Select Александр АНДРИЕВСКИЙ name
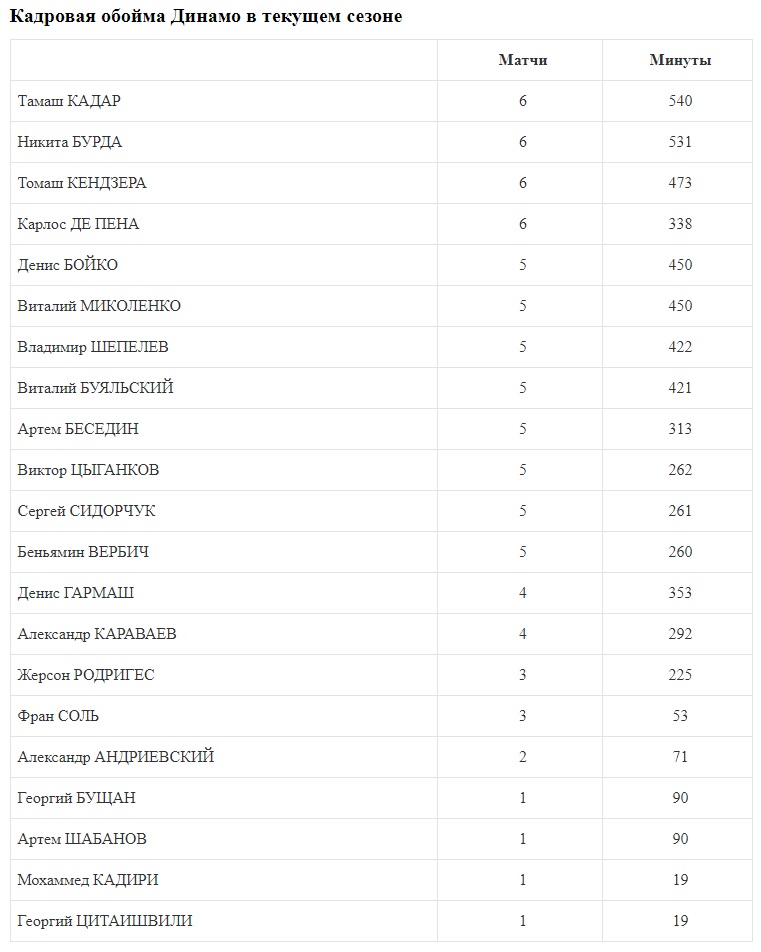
******
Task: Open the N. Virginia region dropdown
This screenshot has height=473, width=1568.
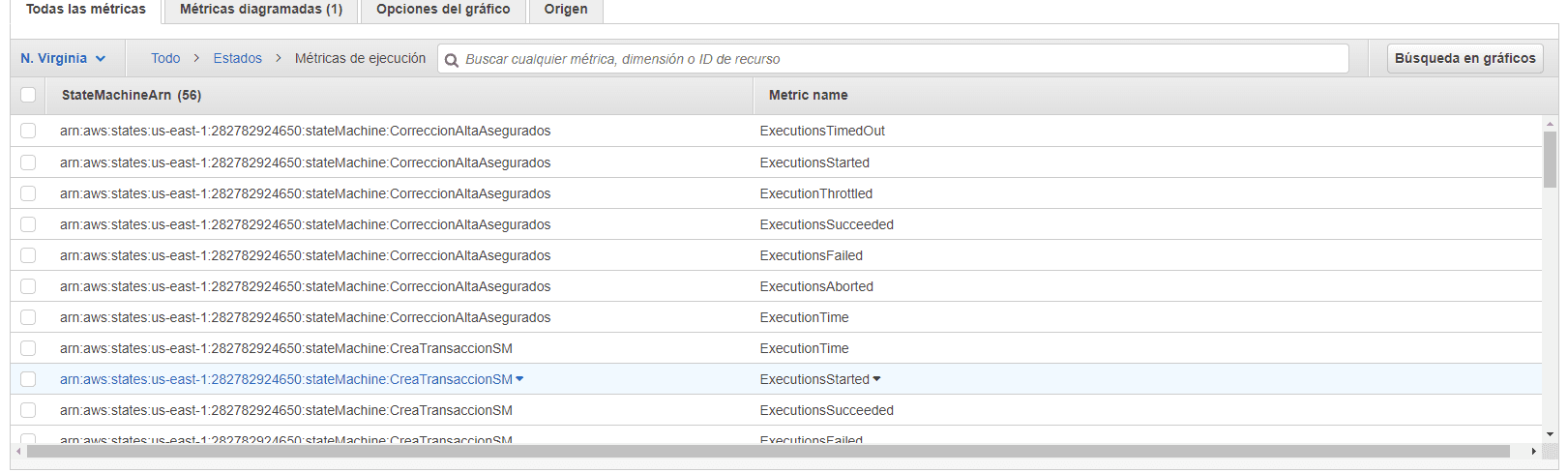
******
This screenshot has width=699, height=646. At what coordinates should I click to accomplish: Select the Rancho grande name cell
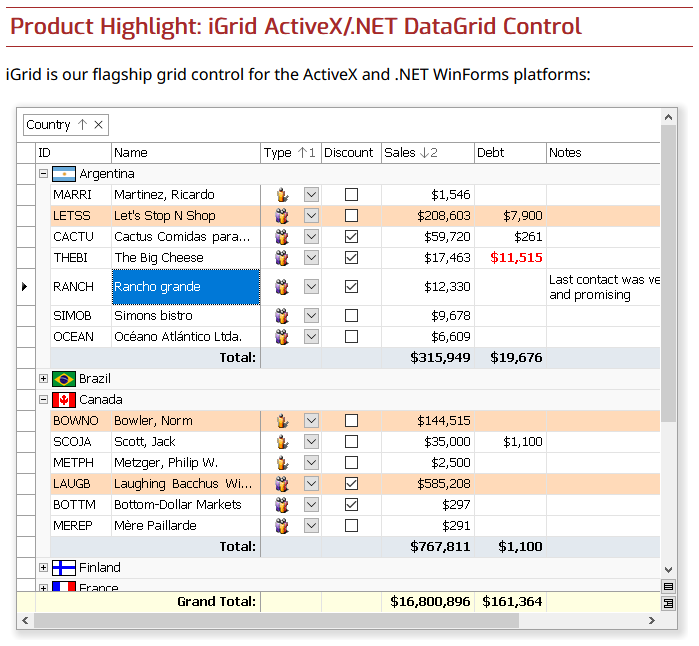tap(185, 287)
******
* **PROBLEM DESCRIPTION**:
Can you repeat, word for word, every line above from the one containing "Task: Open the N. Virginia region dropdown" down to the one containing "This screenshot has height=473, width=1568.", including both?

* **EXERCISE RESPONSE**:
Task: Open the N. Virginia region dropdown
This screenshot has height=473, width=1568.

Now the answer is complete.